- [Saved entries]:

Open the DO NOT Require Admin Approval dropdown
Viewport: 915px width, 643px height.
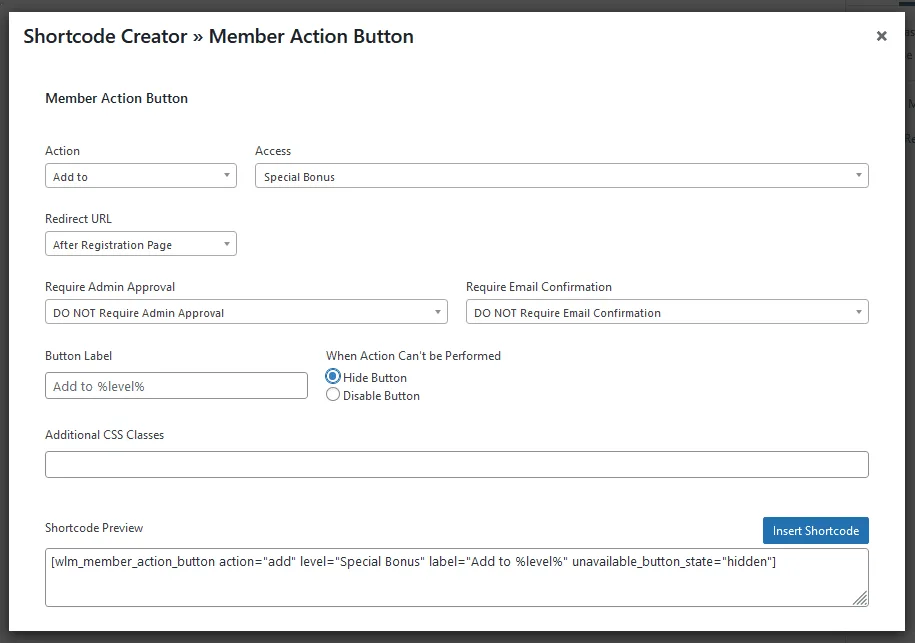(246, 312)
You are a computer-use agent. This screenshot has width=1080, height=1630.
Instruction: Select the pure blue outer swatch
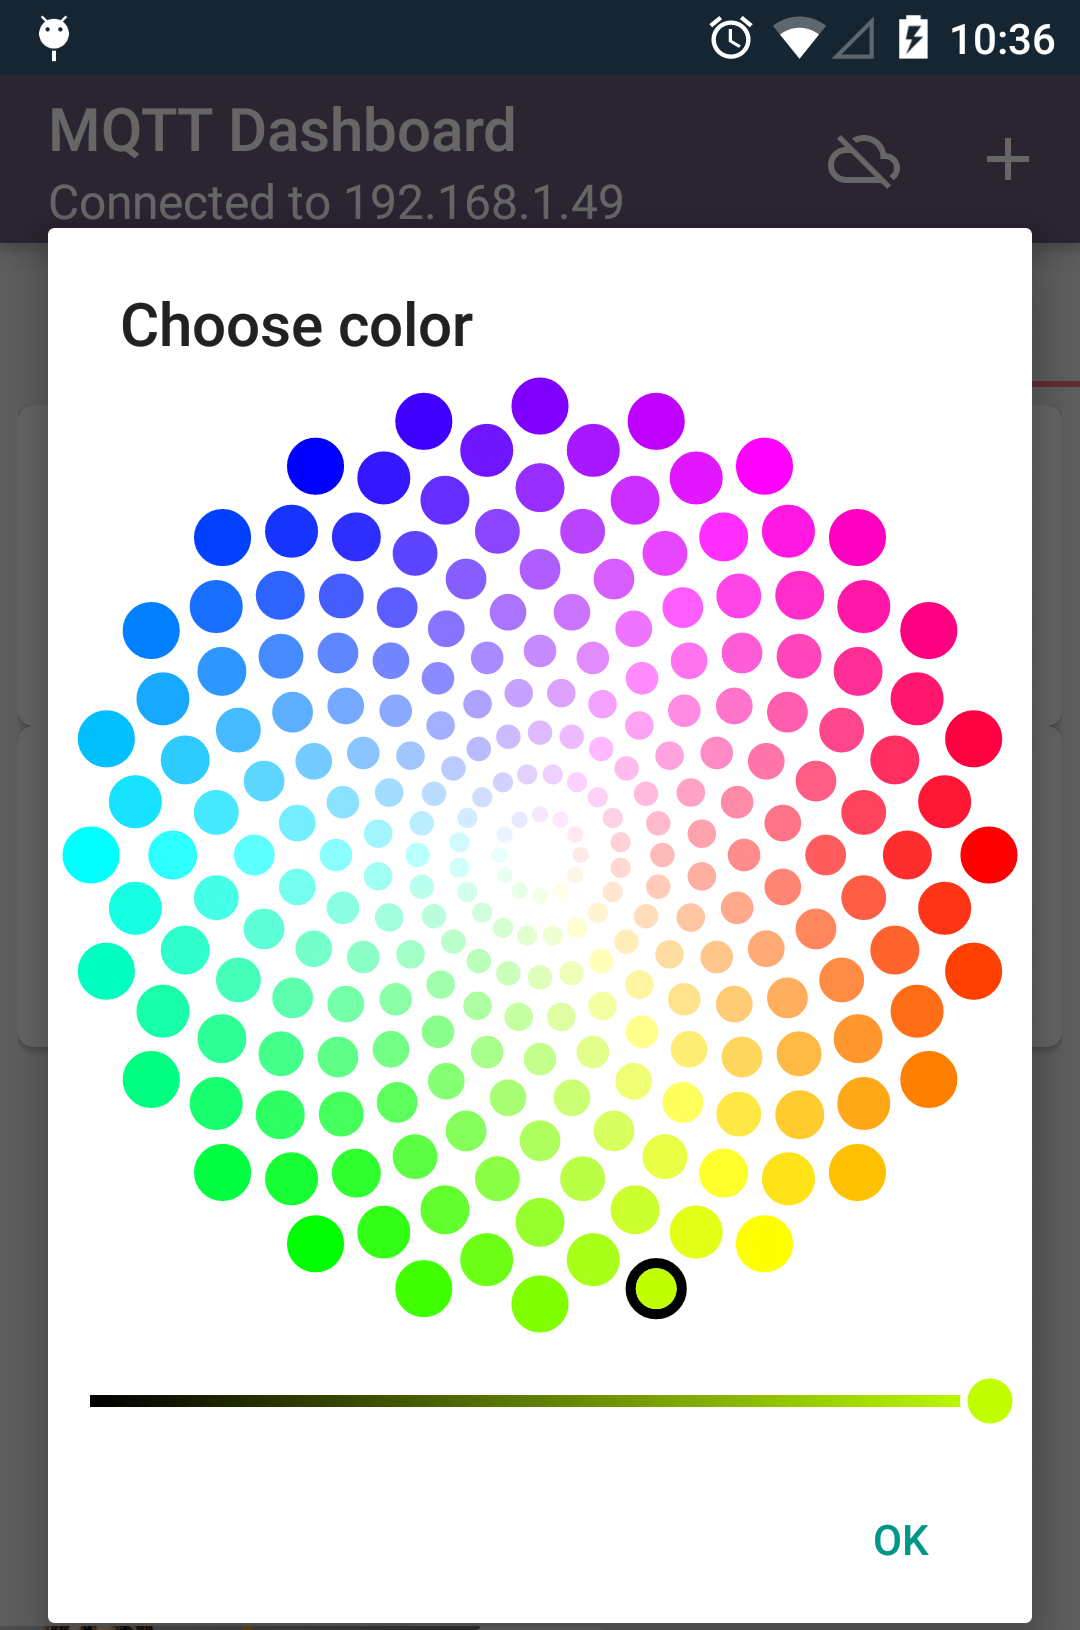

- [What is needed]:
Each entry should be output word for word, with no pictures carried over.

- [Answer to the problem]:
Open the DO NOT Require Admin Approval dropdown
Viewport: 915px width, 643px height.
(246, 312)
You are a computer-use agent. This screenshot has width=1080, height=1630.
Instruction: Select the pure blue outer swatch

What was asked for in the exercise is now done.